1. You should never wax before or during your period. TRUE. Hormonal changes just before and during ovulation may heighten the sensitivity of nerve endings, which means that waxing may be more painful, says Nicolette Oakwell-Morgan, a hair-removal expert at OMI Medical Inc. in Toronto. The best time for waxing is just after your period.
2. You should never rub your wrists together when you apply fragrance. TRUE. According to Marian Bendeth, a fragrance expert and the owner of Sixth Scents in Toronto, this can "bruise" the oils contained in the blend, chemically altering the scent. "Leave it alone and let the air [dry] it," she says.
3. Shaving makes your hair grow thicker. FALSE. However, it can appear that way, says Oakwell-Morgan. "When you shave, you're cutting hair off at its largest diameter, so you're left with the blunt end, which often feels coarser and thicker," she says.
4. Filing your nails in one direction – instead of back and forth – will prevent shredding. TRUE. According to Carla Kay, a celebrity manicurist and pedicurist in Los Angeles, you should file from each corner of the nail toward the middle to avoid breakage and splitting. Find out your nail polish personality here!
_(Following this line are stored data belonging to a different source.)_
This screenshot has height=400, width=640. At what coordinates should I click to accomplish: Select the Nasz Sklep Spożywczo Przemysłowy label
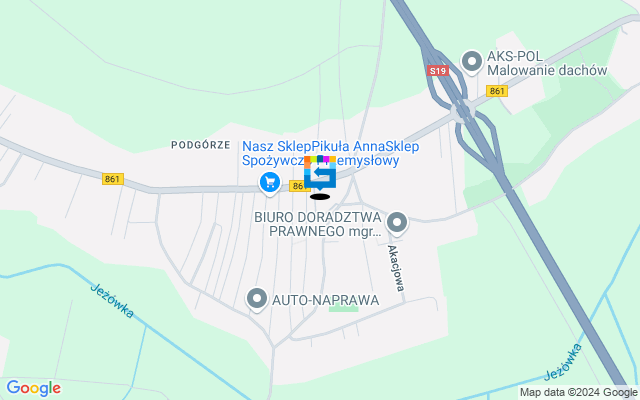tap(331, 153)
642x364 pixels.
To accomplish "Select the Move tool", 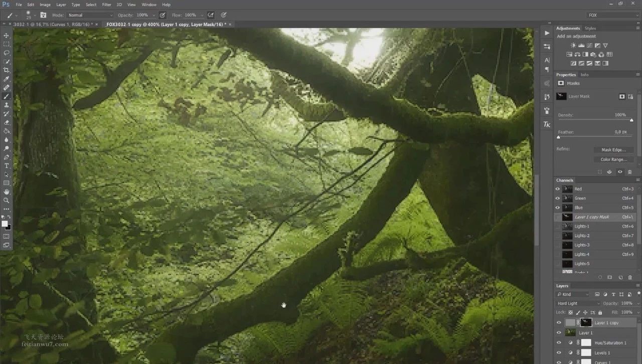I will coord(7,36).
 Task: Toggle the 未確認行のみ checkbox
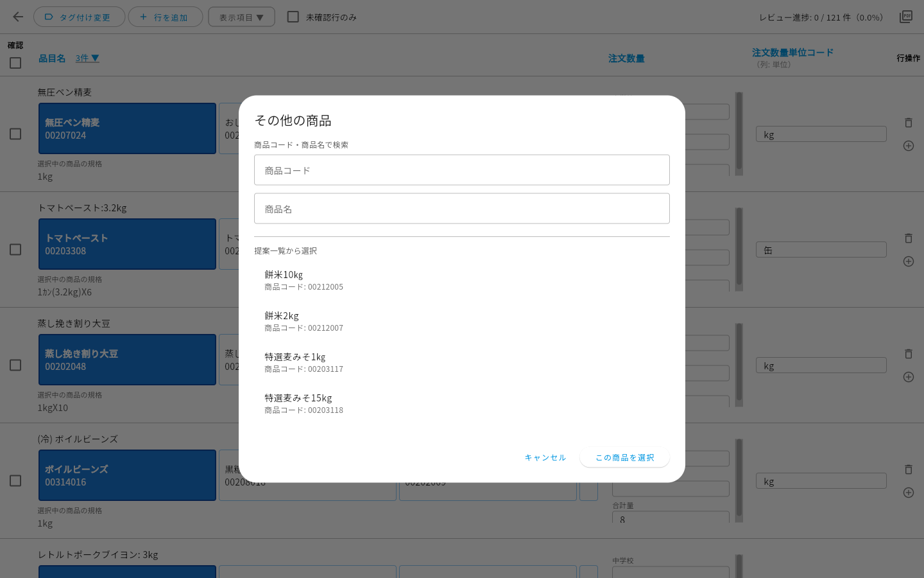click(293, 17)
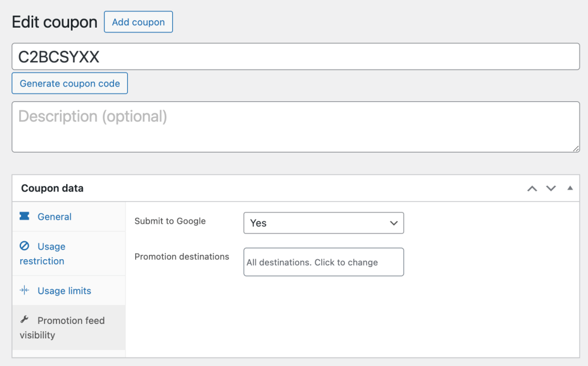Viewport: 588px width, 366px height.
Task: Open the Promotion destinations selector
Action: (x=323, y=262)
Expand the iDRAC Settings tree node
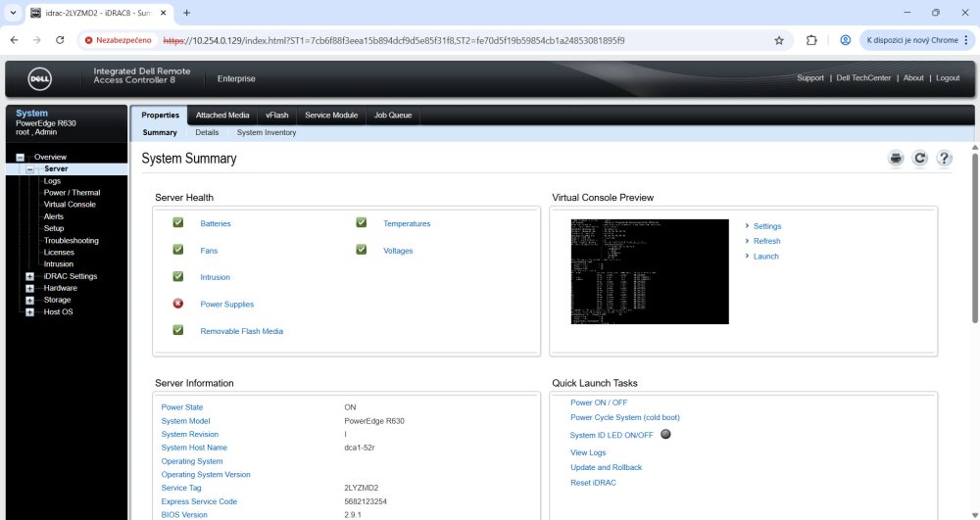 coord(29,276)
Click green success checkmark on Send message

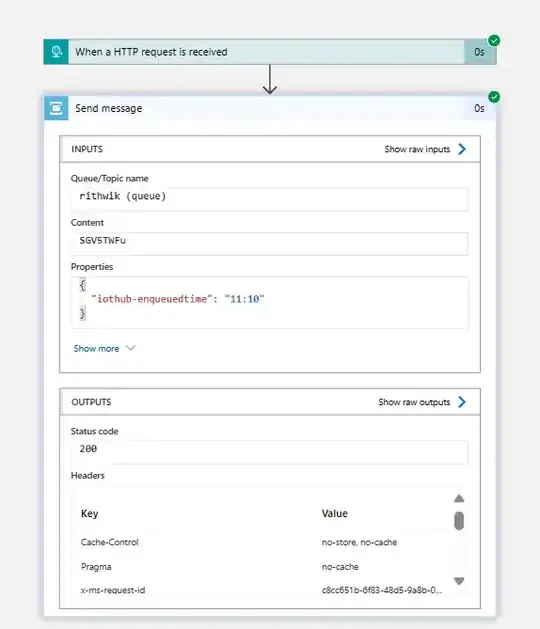click(x=494, y=97)
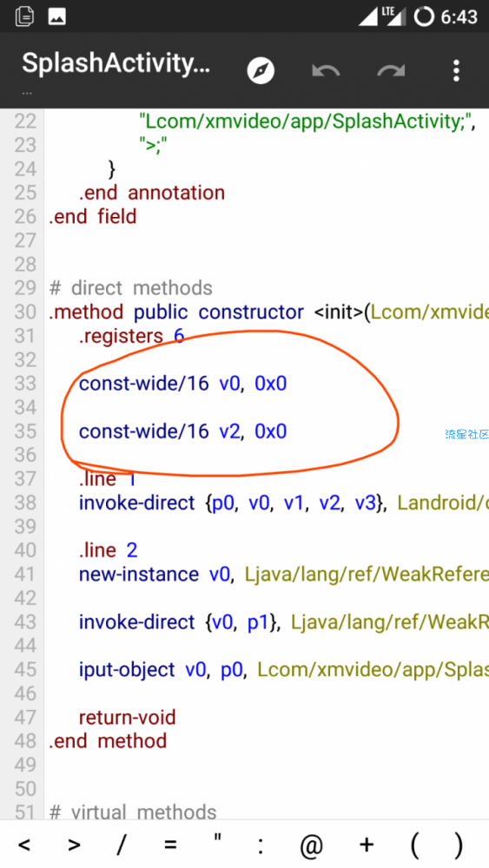Select line number 33 in the gutter

pos(25,384)
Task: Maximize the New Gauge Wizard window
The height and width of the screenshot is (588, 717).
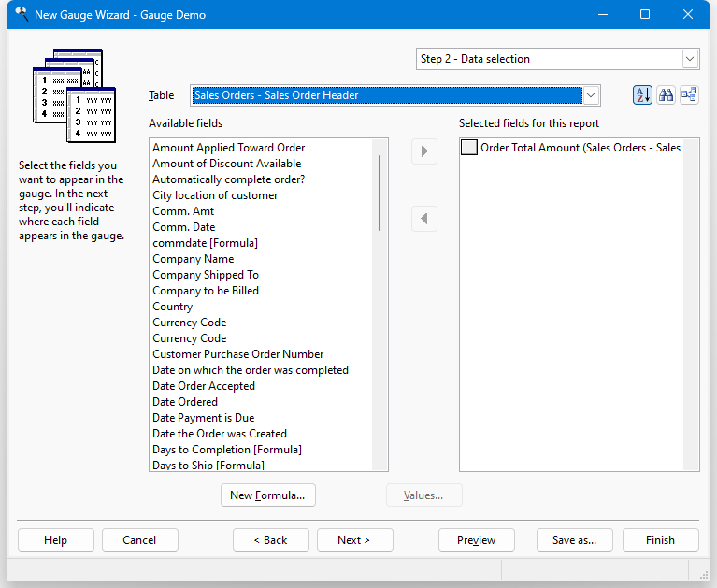Action: coord(645,15)
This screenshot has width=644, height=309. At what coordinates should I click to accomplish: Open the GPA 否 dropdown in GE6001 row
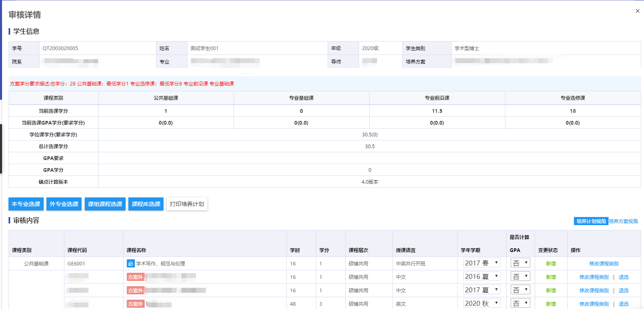[520, 263]
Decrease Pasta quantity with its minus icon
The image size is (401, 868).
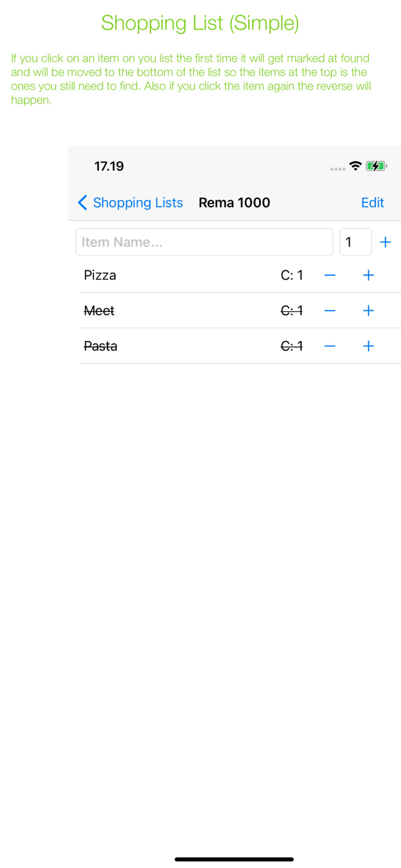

5. The aluminum in antiperspirants can cause breast cancer. FALSE. The Canadian Cancer Society states that there is no proven link between antiperspirants and breast cancer. While Internet scuttlebutt breathes new life into the fear that aluminum salts and other chemicals in antiperspirants mess with breast cells via your armpits' lymph nodes (think of them as conduits in the body), there's no need to sweat it – literally.
6. Plucking your eyebrows will stop them from growing back. TRUE. Sustained tweezing over many years (decades, really) may fatigue the hair follicle to the point where it may not grow back, says Oakwell-Morgan.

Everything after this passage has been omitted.